Un concierto que nos falta
10:45 am. - 13/10/2018 0 comentarios | | |

Un concierto que nos falta

No hay nada impostado en Lo Cortez no quita lo Cabral. La cultura se derrama sobre el escenario de una manera tan sencilla como auténtica y cautivante
Miguel Terry Valdespino nadiemebusca@yahoo.com

Hace ya algún tiempo, en el canal Clave de la Televisión Cubana, tuve la suerte de disfrutar de un breve (brevísimo más bien) fragmento del antológico concierto Lo Cortez no quita lo Cabral, protagonizado por los cantores argentinos Alberto Cortez y Facundo Cabral.

Debo haber escuchado (que no visto) decenas y decenas de veces este fabuloso concierto: a las piezas musicales interpretadas por ambos, a dúo, o a una sola voz (La vejez, En un rincón del alma, No me llames extranjero…) se suman los más agudos chistes y las más profundas reflexiones, sobre todo de Cabral, acerca del amor, el sexo, la amistad, la poesía, la libertad, la esperanza, la humanidad…

No hay nada impostado en Lo Cortez no quita lo Cabral. La cultura se derrama sobre el escenario de una manera tan sencilla como auténtica y cautivante. Facundo, conversador natural y filosófico, humorista de lujo y poeta de fina raza, lleva la voz prima a la hora de promover y transmitir las ideas más luminosas de este concierto, por donde desfilan, seguramente sonriendo, los fantasmas descomunales de Jorge Luis Borges, Octavio Paz, Ernesto Sábato, Juan José Arreola, Juan Rulfo…, para ayudarlo a decir:

-En mi pueblo había un solo policía y un solo ladrón. Por eso cuando se nos perdía algo, ya sabíamos quiénes podían ser.

-Mi madre fue mi primera buena noticia. Se llamaba Sara y la elegí como madre por las mismas razones por las que Dios la eligió como hija.

-Hablando de Buenos Aires, Borges decía que era la ciudad más europea de América y la más americana de Europa.

-¿Cómo se puede vivir en aquello que no se ama?

-Me gusta ver al león en libertad, espléndido bajo el Sol del mediodía.

-Mi abuelo, el coronel, se pasaba la vida haciéndole la guerra en el pueblo a cualquiera que pensara diferente.

-Cada cantor es una buena noticia porque cada cantor es un soldado menos.

Lamentablemente, Facundo Cabral murió acribillado a balazos en Ciudad de Guatemala el 9 de julio de 2011, por obra y gracia de un matarife que descargó su rabieta o cobró sus haberes a costa de la vida del ser equivocado.

Pero el autor de No soy de aquí ni soy de allá dejó para la memoria joyitas como Lo Cortez no quita lo Cabral, un verdadero ejemplo de amor a los hombres y a ese mundo que “a pesar de tanto loco y tanto suicida, sigue siendo un paraíso”, tal como pensó de nuestro planeta el Facundo que un día se fue a cuidar leprosos junto a la Madre Teresa en la ciudad de Calcuta y otro día murió destrozado por el odio más terrible.
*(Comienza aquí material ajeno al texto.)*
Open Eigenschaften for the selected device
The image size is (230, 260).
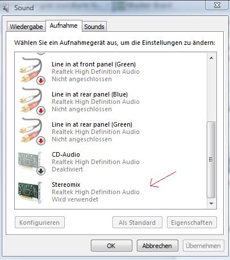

Y ahora, mientras vuelvo a escuchar por centésima vez las voces de Alberto y Facundo, vuelvo a preguntarme: ¿no habrá oportunidad para que la Televisión Cubana retransmita, de manera íntegra, un concierto tan especial como este?, ¿no habrá manera de que lo haga después que lo promueva como promueve algunos seriales de violento y sangriento “linaje”?

¿Por qué, si estrellitas musicales de medio pelo, productos del marketing más ramplón, son presencia permanente (y sospechosa) en la pantalla casera, no puede ocurrir lo mismo con intérpretes de primera como los mencionados argentinos?

Creo que fue un teórico inglés el que dijo: “pretender una televisión culta es como pretender perfumarle el hocico a un cerdo”. Tarea vana, ¿no? Sin embargo, toca a nosotros, habitantes de una sociedad distinta, apostar por la no resignación, no darnos jamás por vencidos, porque sabemos que una televisión más inteligente puede ser posible.

Y lo será, siempre y cuando se nutra de opciones y conciertos como el mencionado, y como otros (que los hay y recientemente los hemos visto) capaces de hacernos más generosa la vida y más coherentes los pensamientos en medio de una marea infectada por tantas opciones mediocres.